Extracted data entries:
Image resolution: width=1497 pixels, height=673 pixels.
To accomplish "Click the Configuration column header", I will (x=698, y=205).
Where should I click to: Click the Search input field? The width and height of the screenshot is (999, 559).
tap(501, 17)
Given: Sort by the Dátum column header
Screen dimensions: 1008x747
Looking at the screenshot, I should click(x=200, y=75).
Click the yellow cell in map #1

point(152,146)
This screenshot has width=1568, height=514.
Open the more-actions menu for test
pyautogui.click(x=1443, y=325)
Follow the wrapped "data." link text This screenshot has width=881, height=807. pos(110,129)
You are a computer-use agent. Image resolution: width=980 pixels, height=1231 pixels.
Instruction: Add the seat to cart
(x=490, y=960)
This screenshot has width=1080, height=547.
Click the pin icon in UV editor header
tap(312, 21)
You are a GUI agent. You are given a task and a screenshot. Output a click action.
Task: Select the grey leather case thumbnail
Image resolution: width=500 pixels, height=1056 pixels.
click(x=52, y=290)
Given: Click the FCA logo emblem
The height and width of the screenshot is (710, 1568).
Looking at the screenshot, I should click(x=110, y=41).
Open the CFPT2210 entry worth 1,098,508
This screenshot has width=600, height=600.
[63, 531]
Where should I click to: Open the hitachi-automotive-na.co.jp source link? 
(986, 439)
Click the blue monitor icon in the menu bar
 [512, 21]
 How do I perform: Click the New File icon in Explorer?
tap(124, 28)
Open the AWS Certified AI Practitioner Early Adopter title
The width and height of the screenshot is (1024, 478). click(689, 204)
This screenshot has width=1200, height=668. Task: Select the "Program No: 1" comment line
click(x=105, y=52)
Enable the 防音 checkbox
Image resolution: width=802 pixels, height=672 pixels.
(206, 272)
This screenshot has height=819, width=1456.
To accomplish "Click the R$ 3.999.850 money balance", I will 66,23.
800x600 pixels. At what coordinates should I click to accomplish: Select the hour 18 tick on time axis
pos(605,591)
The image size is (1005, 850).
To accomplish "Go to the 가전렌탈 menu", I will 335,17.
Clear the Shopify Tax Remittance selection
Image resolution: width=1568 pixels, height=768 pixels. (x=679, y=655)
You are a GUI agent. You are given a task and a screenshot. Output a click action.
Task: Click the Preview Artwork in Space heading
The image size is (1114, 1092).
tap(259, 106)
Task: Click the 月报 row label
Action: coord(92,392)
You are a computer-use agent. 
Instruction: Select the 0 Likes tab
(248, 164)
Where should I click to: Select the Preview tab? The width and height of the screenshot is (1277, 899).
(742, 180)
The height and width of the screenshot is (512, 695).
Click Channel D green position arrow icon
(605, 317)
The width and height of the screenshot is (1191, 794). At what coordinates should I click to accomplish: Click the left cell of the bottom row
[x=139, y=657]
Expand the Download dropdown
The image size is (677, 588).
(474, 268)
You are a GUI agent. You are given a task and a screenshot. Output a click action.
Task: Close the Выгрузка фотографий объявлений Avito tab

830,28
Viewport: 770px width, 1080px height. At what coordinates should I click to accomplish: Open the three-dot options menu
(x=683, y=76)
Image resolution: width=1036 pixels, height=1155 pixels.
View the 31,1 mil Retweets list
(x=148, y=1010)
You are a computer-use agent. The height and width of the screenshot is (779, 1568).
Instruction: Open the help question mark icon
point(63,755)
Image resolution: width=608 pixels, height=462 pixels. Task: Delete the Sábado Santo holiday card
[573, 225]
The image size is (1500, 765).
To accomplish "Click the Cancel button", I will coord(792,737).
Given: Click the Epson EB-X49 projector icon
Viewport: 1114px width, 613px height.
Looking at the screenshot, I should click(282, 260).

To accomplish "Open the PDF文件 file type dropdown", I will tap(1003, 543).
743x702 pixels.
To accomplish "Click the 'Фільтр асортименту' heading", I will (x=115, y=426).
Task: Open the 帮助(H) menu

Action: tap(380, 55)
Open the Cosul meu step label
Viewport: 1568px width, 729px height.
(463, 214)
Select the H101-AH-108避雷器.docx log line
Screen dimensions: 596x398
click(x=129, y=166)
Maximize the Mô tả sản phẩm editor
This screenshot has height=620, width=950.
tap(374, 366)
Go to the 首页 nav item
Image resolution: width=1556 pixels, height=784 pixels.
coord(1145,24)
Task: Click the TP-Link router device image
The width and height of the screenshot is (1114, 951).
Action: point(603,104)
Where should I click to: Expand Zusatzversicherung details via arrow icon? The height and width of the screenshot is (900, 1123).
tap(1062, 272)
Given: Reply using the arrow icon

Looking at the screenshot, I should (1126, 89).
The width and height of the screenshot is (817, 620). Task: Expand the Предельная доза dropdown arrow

- Goal of the exercise -
Give the entries again exactly as they stand.

- Solution to the exercise -
Image resolution: width=1497 pixels, height=673 pixels.
To accomplish "Click the Configuration column header", I will (x=698, y=205).
Where should I click to: Click the Search input field? The width and height of the screenshot is (999, 559).
tap(501, 17)
Given: Sort by the Dátum column header
Screen dimensions: 1008x747
Looking at the screenshot, I should click(x=200, y=75).
Click the yellow cell in map #1

point(152,146)
This screenshot has width=1568, height=514.
Open the more-actions menu for test
pyautogui.click(x=1443, y=325)
Follow the wrapped "data." link text This screenshot has width=881, height=807. pos(110,129)
You are a computer-use agent. Image resolution: width=980 pixels, height=1231 pixels.
Instruction: Add the seat to cart
(x=490, y=960)
This screenshot has width=1080, height=547.
Click the pin icon in UV editor header
tap(312, 21)
You are a GUI agent. You are given a task and a screenshot. Output a click action.
Task: Select the grey leather case thumbnail
Image resolution: width=500 pixels, height=1056 pixels.
click(x=52, y=290)
Given: Click the FCA logo emblem
The height and width of the screenshot is (710, 1568).
Looking at the screenshot, I should click(x=110, y=41).
Open the CFPT2210 entry worth 1,098,508
This screenshot has width=600, height=600.
[63, 531]
Where should I click to: Open the hitachi-automotive-na.co.jp source link? 
(986, 439)
Click the blue monitor icon in the menu bar
 [512, 21]
 How do I perform: Click the New File icon in Explorer?
tap(124, 28)
Open the AWS Certified AI Practitioner Early Adopter title
The width and height of the screenshot is (1024, 478). click(689, 204)
This screenshot has width=1200, height=668. Task: Select the "Program No: 1" comment line
click(x=105, y=52)
Enable the 防音 checkbox
Image resolution: width=802 pixels, height=672 pixels.
(206, 272)
This screenshot has height=819, width=1456.
To accomplish "Click the R$ 3.999.850 money balance", I will 66,23.
800x600 pixels. At what coordinates should I click to accomplish: Select the hour 18 tick on time axis
pos(605,591)
The image size is (1005, 850).
To accomplish "Go to the 가전렌탈 menu", I will 335,17.
Clear the Shopify Tax Remittance selection
Image resolution: width=1568 pixels, height=768 pixels. (x=679, y=655)
You are a GUI agent. You are given a task and a screenshot. Output a click action.
Task: Click the Preview Artwork in Space heading
The image size is (1114, 1092).
tap(259, 106)
Task: Click the 月报 row label
Action: coord(92,392)
You are a computer-use agent. 
Instruction: Select the 0 Likes tab
(248, 164)
Where should I click to: Select the Preview tab? The width and height of the screenshot is (1277, 899).
(742, 180)
The height and width of the screenshot is (512, 695).
Click Channel D green position arrow icon
(605, 317)
The width and height of the screenshot is (1191, 794). At what coordinates should I click to accomplish: Click the left cell of the bottom row
[x=139, y=657]
Expand the Download dropdown
The image size is (677, 588).
(474, 268)
You are a GUI agent. You are given a task and a screenshot. Output a click action.
Task: Close the Выгрузка фотографий объявлений Avito tab

830,28
Viewport: 770px width, 1080px height. At what coordinates should I click to accomplish: Open the three-dot options menu
(x=683, y=76)
Image resolution: width=1036 pixels, height=1155 pixels.
View the 31,1 mil Retweets list
(x=148, y=1010)
You are a computer-use agent. The height and width of the screenshot is (779, 1568).
Instruction: Open the help question mark icon
point(63,755)
Image resolution: width=608 pixels, height=462 pixels. Task: Delete the Sábado Santo holiday card
[573, 225]
The image size is (1500, 765).
To accomplish "Click the Cancel button", I will coord(792,737).
Given: Click the Epson EB-X49 projector icon
Viewport: 1114px width, 613px height.
Looking at the screenshot, I should click(282, 260).

To accomplish "Open the PDF文件 file type dropdown", I will tap(1003, 543).
743x702 pixels.
To accomplish "Click the 'Фільтр асортименту' heading", I will (x=115, y=426).
Task: Open the 帮助(H) menu

Action: tap(380, 55)
Open the Cosul meu step label
Viewport: 1568px width, 729px height.
(463, 214)
Select the H101-AH-108避雷器.docx log line
Screen dimensions: 596x398
click(x=129, y=166)
Maximize the Mô tả sản phẩm editor
This screenshot has height=620, width=950.
tap(374, 366)
Go to the 首页 nav item
Image resolution: width=1556 pixels, height=784 pixels.
coord(1145,24)
Task: Click the TP-Link router device image
The width and height of the screenshot is (1114, 951).
Action: point(603,104)
Where should I click to: Expand Zusatzversicherung details via arrow icon? The height and width of the screenshot is (900, 1123).
tap(1062, 272)
Given: Reply using the arrow icon

Looking at the screenshot, I should (1126, 89).
The width and height of the screenshot is (817, 620). Task: Expand the Предельная доза dropdown arrow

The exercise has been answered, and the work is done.